----- Selected passage

That is the key bit of information, how do you do that?

You store the challenge_id as a custom field of the user? Or you store the user_id as a custom field of the challenge post?

Either way sounds like a one-to-one connection, but presumably more than one user can sign up to a challenge (and can a user sign up to more than one challenge?).

#2270467

Hi Nigel,

Submitting the form generates a post of type 'entry' connected to the user_is/post_author which in turn has some meta fields connected (one of these is the challenge_registration_id) which refers to the challenge registered for.

Users can register for any number of challenges and any number of users can register for a particular challenge.

Hope this makes sense?

#2270499

Nigel
Supporter

Languages: English (English ) Spanish (Español )

Timezone: Europe/London (GMT+00:00)

OK, so you have something like a profile post linked to the user (entry) and then you link that post to the challenge post.

It sounds like the way you are connecting them (the entries and challenges) is to effectively manually maintain a kind of relationship between them.

I suspect you would be better served by using Toolset Relationships, with a many-to-many relationship between entries and challenges, in which case you would be able to add a relationship query filter to your View.

To learn more about that see https://toolset.com/related-lesson/post-relationships/

If you want to persist with your current implementation, you will likely need some custom code to implement what you are looking for.

"This is obviously easy to do with a standard query but not sure how to implement this in views."

Regarding the last part, the query part of Views is basically just a visual UI for passing WP_Query arguments, i.e. it is built on top of the core WordPress query class. So most things you can do with a "standard query" you can do with Views.

Where you can't you can use the Views API (specifically the wpv_filter_query filter: https://toolset.com/documentation/programmer-reference/views-filters/#wpv_filter_query) to modify the query arguments as required before the query is created.

Your problem is, I think, more fundamental.

When you query something you can filter the query by properties of the thing being queried.

----------
----- Excerpted records

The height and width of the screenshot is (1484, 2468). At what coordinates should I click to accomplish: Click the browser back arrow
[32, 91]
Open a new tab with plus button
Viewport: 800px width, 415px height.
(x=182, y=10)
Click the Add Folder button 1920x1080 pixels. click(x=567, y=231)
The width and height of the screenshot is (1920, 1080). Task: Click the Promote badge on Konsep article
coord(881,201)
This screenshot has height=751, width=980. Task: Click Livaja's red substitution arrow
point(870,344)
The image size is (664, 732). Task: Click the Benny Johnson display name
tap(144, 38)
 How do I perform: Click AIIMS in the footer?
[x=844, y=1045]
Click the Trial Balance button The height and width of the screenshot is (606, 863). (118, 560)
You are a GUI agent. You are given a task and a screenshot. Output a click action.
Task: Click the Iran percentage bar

----------

_Given request 1_.
Summarize the forum exchange in two sentences.
_Given request 2_.
Return the stretch of the forum exchange from "That is the" through "a particular challenge.", copied word for word.

_Task solution 1_.
The poster explains that submitting a form creates an "entry" post connected to the post author, with a meta field, challenge_registration_id, pointing to the challenge, and that any number of users can register for any number of challenges. Nigel recommends replacing this manually maintained link with a many-to-many Toolset Relationship between entries and challenges, which would allow a relationship query filter in the View, and adds that keeping the current implementation will likely require custom code.

_Task solution 2_.
That is the key bit of information, how do you do that?

You store the challenge_id as a custom field of the user? Or you store the user_id as a custom field of the challenge post?

Either way sounds like a one-to-one connection, but presumably more than one user can sign up to a challenge (and can a user sign up to more than one challenge?).

#2270467

Hi Nigel,

Submitting the form generates a post of type 'entry' connected to the user_is/post_author which in turn has some meta fields connected (one of these is the challenge_registration_id) which refers to the challenge registered for.

Users can register for any number of challenges and any number of users can register for a particular challenge.